Modern domestic cats are descended from the wild cats of North Africa. These animals are solitary stealth hunters, living and hunting largely alone. The only time they live together in groups is when a mother has her kittens with her – and as soon as they’re old enough, the kittens leave and head off to establish territories. Unlike many more social mammals (e.g. wolves, horses or humans), both the males and females have separate territories, which they will defend. However, while a male will defend his territory against other males, and a female against other females, a male and a female territory will usually overlap, allowing mating and reproduction. If there is significant population pressure, two female cats (especially if they are related) may “time-share” a territory, but they take great care not to meet if possible.

The Rule of Thumb is the Rule of One…

As a general rule, domestic cats are perfectly happy in their own company, and do not require the presence of other cats! As long as they have a suitably obedient human to feed them, they’ll be as happy as larry.

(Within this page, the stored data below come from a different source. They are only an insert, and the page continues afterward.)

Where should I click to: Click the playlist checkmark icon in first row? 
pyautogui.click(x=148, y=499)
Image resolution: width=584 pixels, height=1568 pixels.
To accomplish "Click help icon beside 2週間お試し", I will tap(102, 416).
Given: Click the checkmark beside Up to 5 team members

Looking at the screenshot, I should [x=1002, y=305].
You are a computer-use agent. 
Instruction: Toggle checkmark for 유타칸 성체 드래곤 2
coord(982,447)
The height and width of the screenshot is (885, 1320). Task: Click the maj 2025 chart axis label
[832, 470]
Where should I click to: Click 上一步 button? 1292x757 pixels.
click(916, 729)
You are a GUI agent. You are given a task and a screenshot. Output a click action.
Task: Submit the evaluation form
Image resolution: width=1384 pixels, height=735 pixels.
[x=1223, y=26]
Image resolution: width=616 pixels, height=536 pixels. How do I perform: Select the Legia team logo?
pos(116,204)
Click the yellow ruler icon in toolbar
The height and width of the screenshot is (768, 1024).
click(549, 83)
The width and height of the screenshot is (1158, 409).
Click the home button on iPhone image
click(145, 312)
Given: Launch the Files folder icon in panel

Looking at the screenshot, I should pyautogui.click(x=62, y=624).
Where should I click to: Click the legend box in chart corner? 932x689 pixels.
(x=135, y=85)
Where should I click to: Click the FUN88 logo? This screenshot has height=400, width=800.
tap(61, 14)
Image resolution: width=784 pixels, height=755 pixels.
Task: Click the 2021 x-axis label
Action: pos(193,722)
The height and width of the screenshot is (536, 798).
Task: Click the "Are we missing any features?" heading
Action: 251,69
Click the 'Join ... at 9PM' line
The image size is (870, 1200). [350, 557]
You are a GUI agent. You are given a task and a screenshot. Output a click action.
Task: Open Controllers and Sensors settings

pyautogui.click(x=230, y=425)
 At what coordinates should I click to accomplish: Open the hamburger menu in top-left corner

If you have got multiple cats in a household, they will often timeshare – so Topcat gets the lounge in the morning, the bedroom in the afternoon, and the garden in the evening, while Garfield has the garden in the morning, then moves to the lounge, and then the bedroom. Again, though, it’s important that they don’t meet and have to compete over resources – like food, water or litter trays. If there aren’t enough resources for all the cats, they will become stressed, and may get ill, or fight.

Sound familiar? This is the standard explanation of cat social dynamics, and for most cats, most of the time, it holds true.

However, as with all living things, it’s not quite that simple…

Modern domestic cats are thousands of generations removed from their desert-dwelling ancestors. Feral cats (wild living domestic moggies) have been extensively studied in recent years, and we now know that they are much more social than we have previously given them credit for. If prey is plentiful (or you’re generous with the fridge door!) they quite happily form large and complex colonies. While their relationships are much more flexible and unstable than those in, say, a wolf pack, they are still quite capable of negotiating really complex social arrangements. If one cat feels picked on, then they may well leave, and be replaced by another moving in.

Cats can even live in “families”

Wild cats almost always split up and go their separate ways when they are old enough. However, domestic cats may not – siblings often remain living together – or at least nearby – for prolonged periods. In fact, the main driver for setting off on their own is puberty – so if your cats are neutered, there is a good chance that they will live together as “adult kittens” for life. Just remember, adding a new cat to a stable group is a recipe for disaster as the social fabric is torn up in flailing claws!

Remember, though…

Every cat is a distinct individual! Some are happy in groups, and others need solitude. Some will pine and even appear to grieve when a companion dies; for others, being freed from the thumb of the tyrant gives them a new lease of life.

Every decision needs to be individual, based on your cat’s personality, needs and desires.

If you’re worried about your cat’s emotional health, make an appointment to discuss it with your vet, who will be able to rule out medical problems, and advise you on how best to help them.